Lo scorso 31 gennaio è ufficialmente entrato in vigore l’obbligo di indicazione di origine della materia prima sulle confezioni di carne suina trasformata: una regola a cui sono ‘sfuggiti’ i salumi Igp.
LA DEROGA E LE ECCEZIONI
L’entrata in vigore della legge fissata per il 31 dicembre 2020 è stata posticipata ed è stato inserito un periodo transitorio in scadenza a fine gennaio. Questo ha consentito ai produttori di carni suine trasformate di utilizzare ancora per qualche tempo etichette e imballaggi senza l’indicazione dell’origine della materia prima.

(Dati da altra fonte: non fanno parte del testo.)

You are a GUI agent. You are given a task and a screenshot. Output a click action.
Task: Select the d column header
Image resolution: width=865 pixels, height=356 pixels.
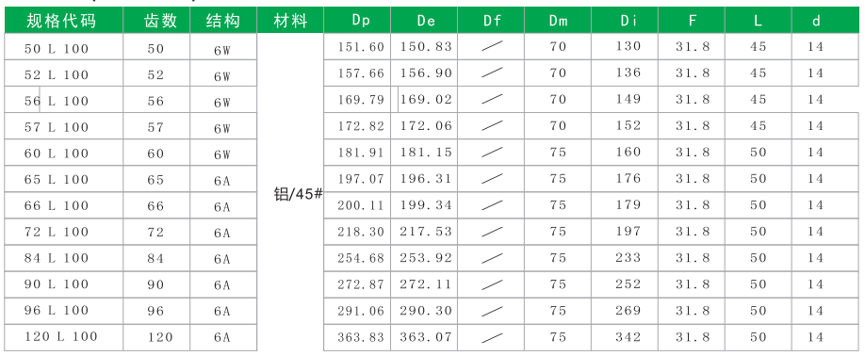click(x=825, y=21)
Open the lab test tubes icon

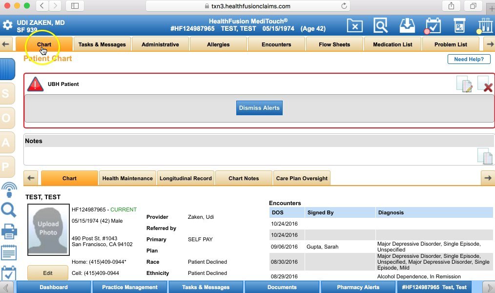(x=484, y=25)
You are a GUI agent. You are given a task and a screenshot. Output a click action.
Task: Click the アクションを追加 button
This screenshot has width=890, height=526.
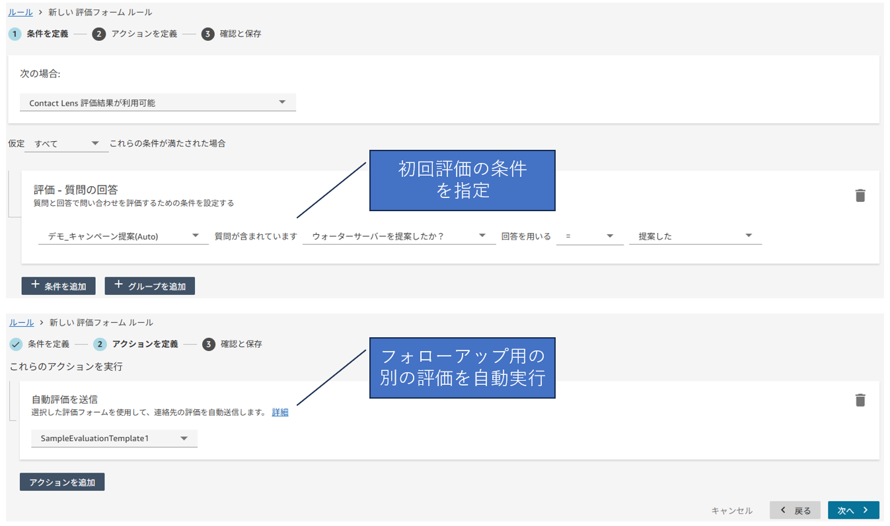tap(62, 482)
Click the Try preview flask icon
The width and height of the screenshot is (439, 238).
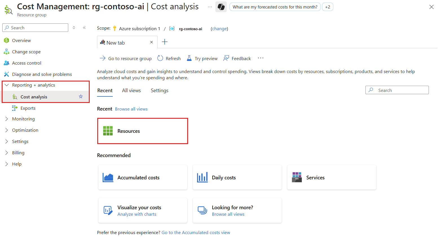click(x=189, y=58)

A quanto risulta, oggi l’eccezione continua a valere per i prodotti Igp. “Un paradosso” – secondo Confagricoltura – “che crea confusione nei consumatori e che va contro la chiarezza auspicata anche dalla normativa comunitaria”. Confagricoltura invita tutti gli operatori della filiera, al di là degli obblighi previsti, a indicare l’origine delle materie prime sui prodotti trasformati, “valorizzando così le carni nazionali e tutelando gli interessi sia dei produttori nostrani, sia dei consumatori, che chiedono sempre maggiore chiarezza nelle informazioni relative al cibo che comprano”.
‘PROTETTI’ DAL DISCIPLINARE
Non è di certo una notizia dell’ultima ora il fatto che gli Igp abbiano dei disciplinari ‘furbi’. I prodotti con Indicazione geografica protetta, infatti, possono essere associati a una determinata zona geografica anche se la materia prima proviene letteralmente dall’altra parte del mondo: è sufficiente che almeno una fase della lavorazione avvenga in loco. Tra questi, la bresaola della Valtellina Igp e lo speck dell’Alto Adige Igp.
Proprio per una comunicazione più chiara e trasparente verso il consumatore, la regolamentazione ha introdotto ora l’obbligo di indicazione dell’origine. Ma il legislatore ha tutelato i produttori Igp che forse temono di perdere un vantaggio commerciale nello svelare le carte sull’origine della carne suina.